The women -- and men -- of Freeform cable’s The Bold Type (Tuesday 9 p.m. ET) are uniformly equipped with sculpted bods, great looking wardrobes, and gorgeous good looks.
Impervious to “fat-shaming” and other physical denigrations, they outwardly appear to be fully loaded with whatever qualifies as empowerment these days. Still, this series is intent on winning empathy points for the denizens of self-important Scarlet magazine, a stand-in for Cosmopolitan with three million subscribers and a reach of twice that many via various social media outlets.
Editor-in-chief Jacqueline Carlyle (Melora Hardin, right), modeled after former real-life Cosmopolitan head Joanna Coles, champions “self-feminism” as a means for women to please themselves first and foremost. Furthermore, “I expect you to unleash holy hell on anybody who tries to hold you back,” she pronounces at a posh heart-of-Manhattan party commemorating the magazine’s 60-year anniversary. “Because you don’t just work for Scarlet. You ARE Scarlet.” Carlyle preaches to this choir while standing next to an oversized Scarlet cover depicting a cleavage-brandishing Demi Lovato and her companion story on “How to Get Everything You Want.”
An intrusive blend of throbbing pop tunes -- “Make him whistle like a missile,” for one -- just can’t restrain itself during The Bold Type’s otherwise featured adventures of three young, ambition-pumped women staffers, who also are the best of friends.
Jane Sloan (Katie Stevens, top) has just been named a full-fledged staff writer, which affords her the chance to author first-person stories such as “How to Stalk Your Unstalkable Ex-.“ Or, in Tuesday night’s second hour, getting to reluctantly pinch-hit for Scarlet’s regular sex columnist with a treatise on why she, Jane, still hasn’t experienced an orgasm.
Kat Edison (Aisha Dee, top), the magazine’s social media maven, branches out in hopes of persuading openly gay Muslim photographer Adena El-Amin (the recurring Nikohl Boosheri) to reconsider a decision to withdraw her socially conscious pics from next month’s issue.

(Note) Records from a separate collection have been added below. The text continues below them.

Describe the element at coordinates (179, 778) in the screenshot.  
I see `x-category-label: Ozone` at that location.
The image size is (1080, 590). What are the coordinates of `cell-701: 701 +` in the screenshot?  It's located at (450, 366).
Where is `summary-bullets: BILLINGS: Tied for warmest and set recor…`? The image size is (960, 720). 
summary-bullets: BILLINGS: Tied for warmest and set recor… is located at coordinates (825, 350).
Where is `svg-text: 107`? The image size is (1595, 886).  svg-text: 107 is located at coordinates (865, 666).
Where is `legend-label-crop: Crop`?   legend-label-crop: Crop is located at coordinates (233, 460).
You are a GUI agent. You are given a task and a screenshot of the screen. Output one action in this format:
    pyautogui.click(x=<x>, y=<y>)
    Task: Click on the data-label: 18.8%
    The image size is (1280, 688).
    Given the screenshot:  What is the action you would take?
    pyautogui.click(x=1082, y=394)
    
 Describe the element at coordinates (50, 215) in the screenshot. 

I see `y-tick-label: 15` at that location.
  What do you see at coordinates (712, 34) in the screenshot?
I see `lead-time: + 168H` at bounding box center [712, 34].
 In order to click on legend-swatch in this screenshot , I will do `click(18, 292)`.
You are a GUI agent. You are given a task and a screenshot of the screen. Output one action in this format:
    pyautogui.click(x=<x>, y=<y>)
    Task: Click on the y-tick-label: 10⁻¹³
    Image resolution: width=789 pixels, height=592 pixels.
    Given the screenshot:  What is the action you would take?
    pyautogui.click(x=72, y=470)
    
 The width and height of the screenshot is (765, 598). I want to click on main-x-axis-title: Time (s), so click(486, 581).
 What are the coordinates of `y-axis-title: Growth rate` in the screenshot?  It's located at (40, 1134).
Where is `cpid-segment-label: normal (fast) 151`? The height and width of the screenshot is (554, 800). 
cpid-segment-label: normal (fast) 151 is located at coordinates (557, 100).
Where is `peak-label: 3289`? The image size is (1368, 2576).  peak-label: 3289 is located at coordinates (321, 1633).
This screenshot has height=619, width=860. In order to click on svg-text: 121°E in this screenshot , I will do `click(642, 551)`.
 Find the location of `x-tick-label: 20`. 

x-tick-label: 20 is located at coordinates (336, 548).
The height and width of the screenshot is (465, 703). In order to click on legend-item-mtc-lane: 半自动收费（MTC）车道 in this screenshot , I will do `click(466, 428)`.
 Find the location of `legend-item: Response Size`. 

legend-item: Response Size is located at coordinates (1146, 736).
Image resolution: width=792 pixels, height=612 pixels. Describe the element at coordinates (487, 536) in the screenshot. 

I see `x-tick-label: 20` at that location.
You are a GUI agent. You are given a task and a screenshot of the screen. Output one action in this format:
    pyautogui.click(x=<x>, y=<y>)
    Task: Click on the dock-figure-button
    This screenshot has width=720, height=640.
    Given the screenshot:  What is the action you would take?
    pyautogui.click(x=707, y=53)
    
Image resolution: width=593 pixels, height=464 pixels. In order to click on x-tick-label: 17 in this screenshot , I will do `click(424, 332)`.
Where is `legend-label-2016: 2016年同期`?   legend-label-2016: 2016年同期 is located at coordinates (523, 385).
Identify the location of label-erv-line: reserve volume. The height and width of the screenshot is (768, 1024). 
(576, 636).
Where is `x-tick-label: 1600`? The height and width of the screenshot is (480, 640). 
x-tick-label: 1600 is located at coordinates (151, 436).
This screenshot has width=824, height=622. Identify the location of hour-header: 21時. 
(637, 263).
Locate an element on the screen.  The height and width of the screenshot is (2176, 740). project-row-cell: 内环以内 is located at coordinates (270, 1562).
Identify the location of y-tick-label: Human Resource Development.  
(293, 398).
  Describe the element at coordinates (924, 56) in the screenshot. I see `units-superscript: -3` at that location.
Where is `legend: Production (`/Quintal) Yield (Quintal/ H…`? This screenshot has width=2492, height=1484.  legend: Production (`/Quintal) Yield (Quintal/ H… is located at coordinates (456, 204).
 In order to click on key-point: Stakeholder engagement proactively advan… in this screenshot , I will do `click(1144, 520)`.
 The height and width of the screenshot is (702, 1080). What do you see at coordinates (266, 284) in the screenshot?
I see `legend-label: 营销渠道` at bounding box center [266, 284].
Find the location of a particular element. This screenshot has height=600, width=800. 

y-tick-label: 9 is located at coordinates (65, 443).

But will the avowedly “hetero” Kat also consider something she’s never tried before?
The third wheel is Sutton Brady (Meghann Fahy, top), a receptionist yearning to move up the ladder. She’s otherwise breaking bedsheets with an almost impossibly handsome Scarlet higher-up named Richard Hunter (Sam Page). He seems awfully nice, and so far he is through the first two episodes.
There’s also hunky Alex (Matt Ward, above), a thoroughly sensitive African-American heartthrob and staff writer. Even editor Carlyle, a stern taskmaster at first brush, quickly melts into soft-hearted nurturer. Her heart-to-hearts with employees can’t even be cut short by a staffer interjecting, “I’ve got Beyonce for you.”
The Bold Type, in fact, seems to have one type in mind -- and it isn’t anyone with even a remotely plain face or a few extra pounds. Whatever points it labors to make are blunted by all its beautiful people. Their problems aren’t our problems. Instead, they’re problems that most people would love to have within the sleek corporate offices of Scarlet magazine, and all the attendant creature comforts both within and without.